Google est ainsi accusée par les éditeurs de violer le droit de la concurrence au niveau communautaire dans un contexte de monopole sur le marché de l’affichage publicitaire en ligne, par le recours à des pratiques commerciales abusives.

Aucun média français ne figure dans cette association, mais elle rassemble quelques-uns des principaux éditeurs de presse en Europe.

 

Des pratiques commerciales susceptibles de porter atteinte à la concurrence sur le marché de l’affichage publicitaire en ligne

 

Le Conseil européen des éditeurs estime que Google exerce une mainmise sur les éditeurs de presse par le biais de ses technologies publicitaires susceptible de faire obstacle au libre jeu de la concurrence. De nombreux éditeurs s’appuient en effet sur l’affichage publicitaire en ligne pour financer des contenus en ligne pour les consommateurs.

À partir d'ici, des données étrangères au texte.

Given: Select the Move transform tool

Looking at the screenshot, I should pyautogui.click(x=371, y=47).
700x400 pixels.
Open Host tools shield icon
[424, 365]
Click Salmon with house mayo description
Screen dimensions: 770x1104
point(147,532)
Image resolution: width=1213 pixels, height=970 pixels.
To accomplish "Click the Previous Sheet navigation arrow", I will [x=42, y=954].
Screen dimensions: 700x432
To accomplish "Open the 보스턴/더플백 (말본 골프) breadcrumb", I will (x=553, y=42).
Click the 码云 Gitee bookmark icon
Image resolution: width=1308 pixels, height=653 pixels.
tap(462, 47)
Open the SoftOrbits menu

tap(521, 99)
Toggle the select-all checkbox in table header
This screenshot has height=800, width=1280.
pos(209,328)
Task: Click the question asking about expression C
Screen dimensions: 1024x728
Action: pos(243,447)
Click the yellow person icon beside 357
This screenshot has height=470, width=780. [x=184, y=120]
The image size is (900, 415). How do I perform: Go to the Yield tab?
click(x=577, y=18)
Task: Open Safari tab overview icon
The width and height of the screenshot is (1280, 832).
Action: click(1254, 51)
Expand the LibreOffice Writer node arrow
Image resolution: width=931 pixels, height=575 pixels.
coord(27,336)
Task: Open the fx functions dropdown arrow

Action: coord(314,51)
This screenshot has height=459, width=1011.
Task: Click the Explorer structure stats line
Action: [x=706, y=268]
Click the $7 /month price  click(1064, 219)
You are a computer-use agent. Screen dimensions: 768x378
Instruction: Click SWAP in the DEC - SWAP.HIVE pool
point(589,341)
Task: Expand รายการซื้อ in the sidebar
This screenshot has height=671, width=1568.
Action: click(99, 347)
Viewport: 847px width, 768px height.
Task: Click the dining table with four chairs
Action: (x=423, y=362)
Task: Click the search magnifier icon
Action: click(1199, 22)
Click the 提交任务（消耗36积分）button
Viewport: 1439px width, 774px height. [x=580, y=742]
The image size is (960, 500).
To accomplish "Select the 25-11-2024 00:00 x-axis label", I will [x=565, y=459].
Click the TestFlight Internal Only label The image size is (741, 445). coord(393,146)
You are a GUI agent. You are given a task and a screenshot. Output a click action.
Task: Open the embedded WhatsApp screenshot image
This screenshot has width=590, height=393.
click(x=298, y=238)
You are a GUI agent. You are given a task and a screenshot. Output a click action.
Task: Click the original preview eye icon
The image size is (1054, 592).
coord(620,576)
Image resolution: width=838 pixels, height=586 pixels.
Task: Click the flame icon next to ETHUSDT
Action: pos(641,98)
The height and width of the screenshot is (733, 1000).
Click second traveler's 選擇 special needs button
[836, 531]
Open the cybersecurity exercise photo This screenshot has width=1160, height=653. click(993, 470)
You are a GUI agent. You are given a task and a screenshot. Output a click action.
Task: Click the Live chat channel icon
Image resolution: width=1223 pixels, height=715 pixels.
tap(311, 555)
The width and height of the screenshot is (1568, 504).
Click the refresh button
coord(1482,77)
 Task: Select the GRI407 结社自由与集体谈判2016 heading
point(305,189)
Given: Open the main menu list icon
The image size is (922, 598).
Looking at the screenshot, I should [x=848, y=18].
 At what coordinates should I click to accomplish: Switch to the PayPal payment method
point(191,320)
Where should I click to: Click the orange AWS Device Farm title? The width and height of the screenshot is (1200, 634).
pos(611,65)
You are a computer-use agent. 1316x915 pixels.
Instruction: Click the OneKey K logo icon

Google est en position dominante sur ce marché.

Google fournit des services de technologie publicitaire qui jouent le rôle d’intermédiation entre les annonceurs et les éditeurs pour la vente aux enchères en temps réel d’espaces d’affichage publicitaire en ligne sur des sites web ou des applications mobiles, à travers son programme « Open Bidding ».

Ces services sont rémunérés par des commissions très élevées, au moins 30%, du prix des transactions entre les éditeurs et les annonceurs. Ces services sont indispensables aux annonceurs pour toucher une audience en lien avec leur stratégie marketing et bénéficier de la notoriété des éditeurs de presse pour leurs campagnes publicitaires. Ainsi Google à travers ses conditions commerciales est susceptible d’abuser de sa position dominante notamment au détriment des éditeurs de presse.

L’EPC prétend que Google aurait manipulé son système d’enchères pour la publicité en ligne pour gonfler artificiellement le prix des annonces de sorte que l’annonceur paie le prix fort, outre qu’il aurait favorisé les acheteurs de publicités en ligne utilisant ses produits et services. Dès lors Google porterait donc à suivre l’EPC directement atteinte au droit de la concurrence par de telles pratiques monopolistiques abusives.

L’EPC reproche en outre à Google de s’être inscrit dans une stratégie d’éviction de la concurrence dans le domaine de la technologie publicitaire notamment en faisant l’acquisition de DoubleClick en 2008. Désormais Google maîtrise toute la chaîne de valeur de l’Ad tech (régie, commercialisation des espaces publicitaires, services pour traquer l’impact des publicités en ligne, suivi de campagne, génération de trafic).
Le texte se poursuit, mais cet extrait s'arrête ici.